Putting in place the health workforce needed for scaling up maternal and newborn services towards universal access is the first and most pressing task. Making up for the staggering shortages and imbalances in the distribution of health workers in many countries will remain a major challenge for years to come. This workforce needs to deliver services in an integrated, coordinated fashion. Sustainable ways have to be devised for offering competitive remuneration and incentive packages that can attract, motivate and retain competent and productive health workers. Universal access, however, is more than deploying an effective workforce. For services to be taken up, financial barriers to access have to be eliminated and users given predictable financial protection against the costs of seeking care, particularly against the catastrophic payments that can push households into poverty. While the financing requirements seem to be within reasonable reach in some countries, in many it will go beyond what can be borne by Governments alone. Therefore, both developing countries and the international community will need to show a sustained political commitment to mobilize and redirect the considerable resources required to build the institutional capacity to manage them, and to ensure that maternal and newborn health remains at the core of the health-sector development efforts. Even where the Millennium Development Goals (MDGs) will not be fully achieved by 2015, moving towards universal access has the potential to transform the lives of millions for decades to come.
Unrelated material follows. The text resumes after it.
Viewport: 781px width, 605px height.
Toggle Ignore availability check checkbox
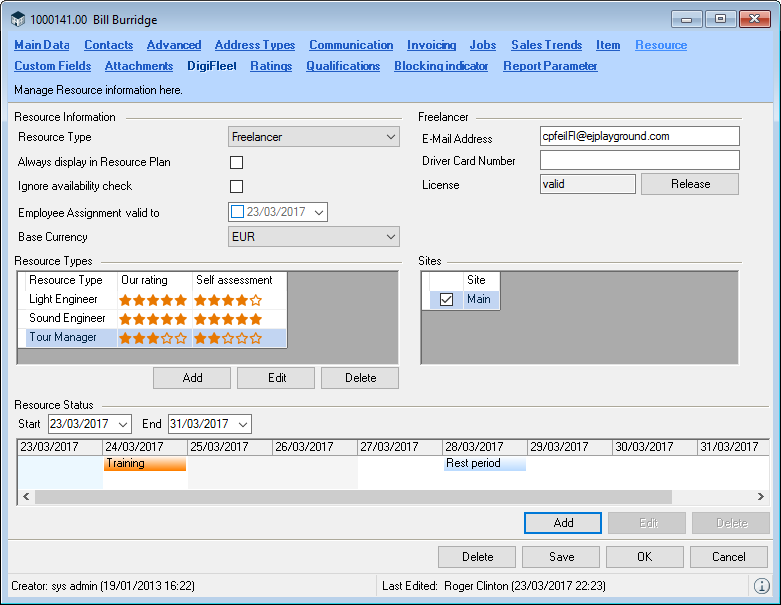tap(237, 186)
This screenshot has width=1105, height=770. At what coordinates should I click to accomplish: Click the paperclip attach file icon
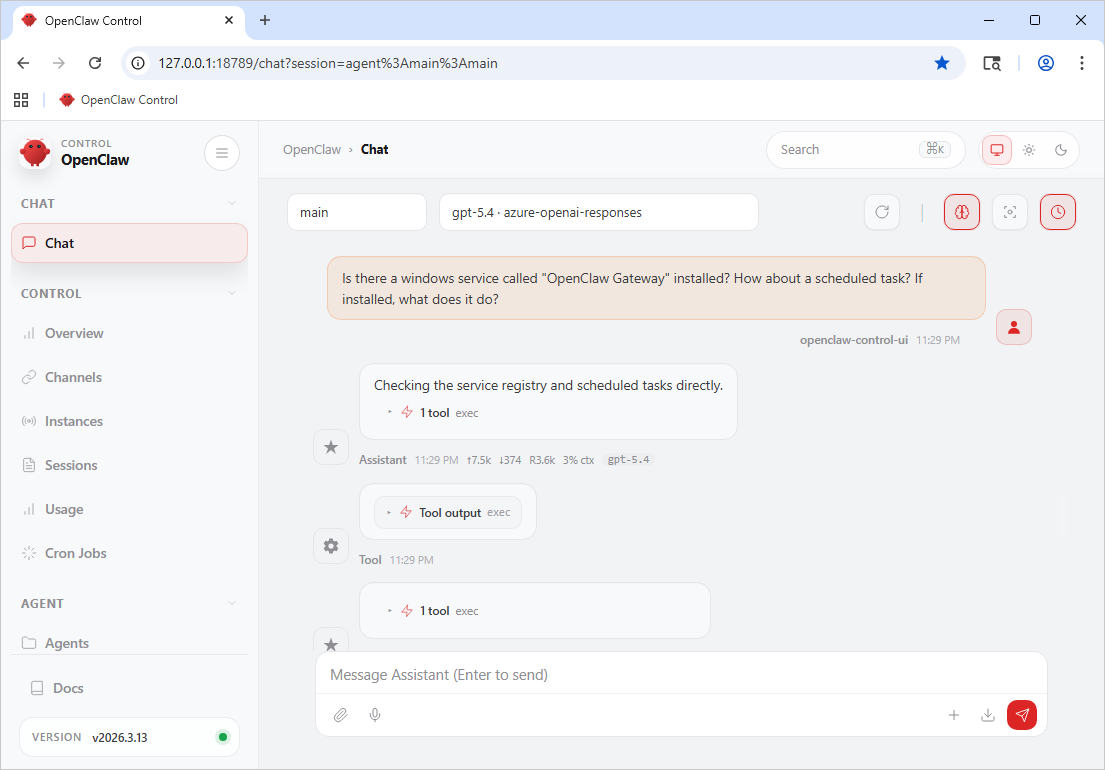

In conclusion, the challenges of making pregnancy safer require neither new technologies nor new knowledge of effective interventions. We know what needs to done to save the lives of mothers and newborn: family planning; skilled care during pregnancy, childbirth and immediately afterwards (the post-partum and post-natal periods); and timely access to life-saving emergency obstetric and newborn care. The challenges are how to deliver these services and scale up the coverage of interventions, particularly to vulnerable, hard-to-reach marginalized and excluded populations.
Key constraints to progress are the serious shortages and mismatches between what is needed and what is existing in terms of skills and geographical availability of human resources at the local, national and international levels. Other challenges are how to address the issues of deteriorating infrastructure, out-of-stock drugs, dwindling supplies and equipments, lack of transport, ineffective referral to and 24-hour availability of quality services, particularly emergency obstetric care, and weak management systems. We need to challenge policymakers and programme managers to refocus programme content, shifting emphasis from development of new technologies towards development of viable organizational strategies that ensure a continuum of care and account for every birth.